PJ detém criminoso britânico com alerta internacional por violência sexual sobre mulheres: é suspeito de ter violado turista em Lisboa

Turista foi abordada pelo suspeito num local de atração turística: após um jantar, seguiram para bares em Lisboa e Cascais. “De acordo com a investigação realizada pela PJ, existem fortes indícios de que o suspeito tenha adulterado as bebidas, adicionando-lhe substâncias tóxicas que impossibilitaram a mulher de resistir às suas investidas sexuais”, apontou a PJ, em comunicado

Francisco Laranjeira
Abril 2, 2025
12:27

A Diretoria de Lisboa e Vale do Tejo da Polícia Judiciária (PJ) deteve um homem de 39 anos por suspeitas dos crime de violação, abuso de cartão bancário, devassa da vida privada e gravações e fotografias ilícitas sobre uma turista de 26 anos, em Cascais: o detido terá sido alvo de um alerta da Interpol por crimes no Reino Unido e acredita-se que possa ter feito mais vítimas em Portugal.

A turista foi abordada pelo suspeito num local de atração turística: após um jantar, seguiram para bares em Lisboa e Cascais. “De acordo com a investigação realizada pela PJ, existem fortes indícios de que o suspeito tenha adulterado as bebidas, adicionando-lhe substâncias tóxicas que impossibilitaram a mulher de resistir às suas investidas sexuais”, apontou a PJ, em comunicado.



“A vítima acabou por perder a consciência, percebendo, posteriormente, que havia sido constrangida a relações sexuais, não consentidas, e que o suspeito utilizara o seu cartão bancário, sem o seu conhecimento ou autorização, para realizar vários pagamentos naquela madrugada”, indicou.

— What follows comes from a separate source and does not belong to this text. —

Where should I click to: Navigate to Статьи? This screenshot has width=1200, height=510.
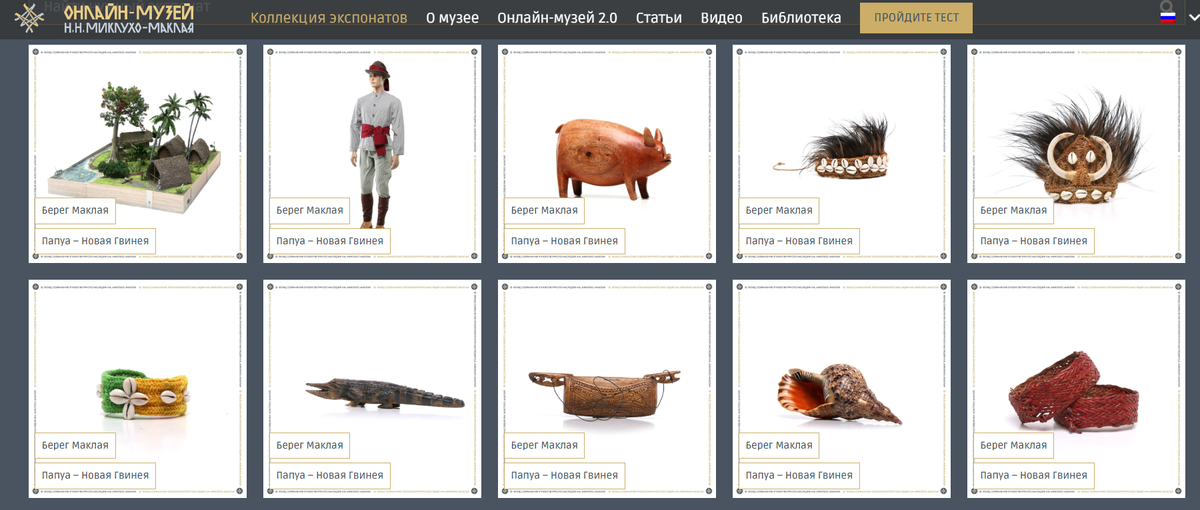coord(659,18)
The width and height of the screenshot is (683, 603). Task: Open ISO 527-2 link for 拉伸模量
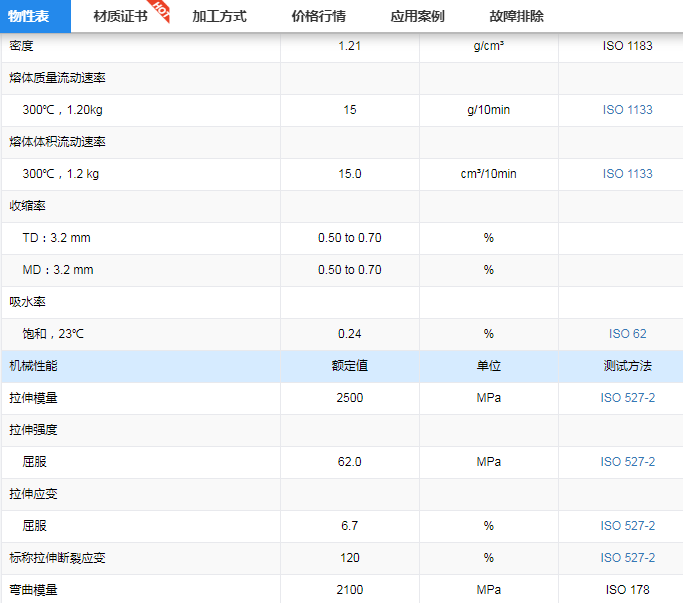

De acordo com a Polícia Judiciária, o homem tem antecedentes criminais por crimes de furto e contra a liberdade e autodeterminação sexual de várias mulheres: cumpriu uma pena de nove anos de prisão no Reino Unido pelo crime de violação. “Tem, de resto, um alerta INTERPOL na qualidade de ‘sex ofender for life under UK law’, com elevado risco de violência sexual contra mulheres”, reforçou o comunicado da força policial, destacando que o suspeito “será apresentado a primeiro interrogatório judicial no Tribunal de Cascais para aplicação de medidas de coação”.